Age-dependent patterns of cardiac complexity unveiled by topological data analysis of pediatric heart rate variability

Resumen

Heart rate variability (HRV) is a well-established marker of autonomic regulation and undergoes profound maturation during early human development. In this study, topological data analysis (TDA) is applied to investigate the evolving geometric complexity of HRV across pediatric developmental stages. Using persistent homology in homological dimension 1, we extracted topological descriptors from time-delay embedded RR interval series of 127 individuals aged 1 month to 17 years. We identified statistically significant, age-dependent transformations in the topological structure of HRV signals. Neonates and infants exhibited a greater number and strength of persistent features, reflecting highly heterogeneous cardiac control dynamics during early autonomic maturation. In contrast, adolescents displayed reduced topological complexity and increased entropy, suggesting a shift toward more uniform and structured physiological control. Topological measures correlated with conventional HRV indices, confirming their physiological relevance.
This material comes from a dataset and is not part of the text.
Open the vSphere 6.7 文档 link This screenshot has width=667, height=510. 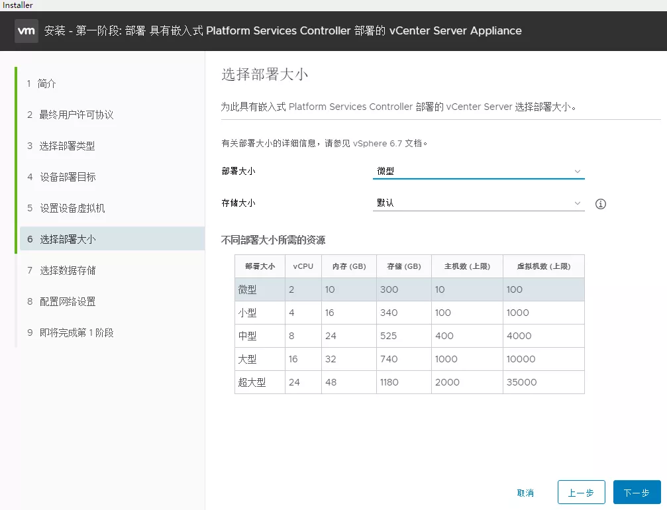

Furthermore, pairwise distances between persistence landscapes revealed an inverse relationship between intra-group topological variability and classical HRV measures. Collectively, our findings demonstrate that persistent homology provides a powerful, multiscale-aware framework to capture developmental trajectories in cardiac autonomic regulation, with potential applications in pediatric monitoring, developmental physiology, and early detection of dysautonomia.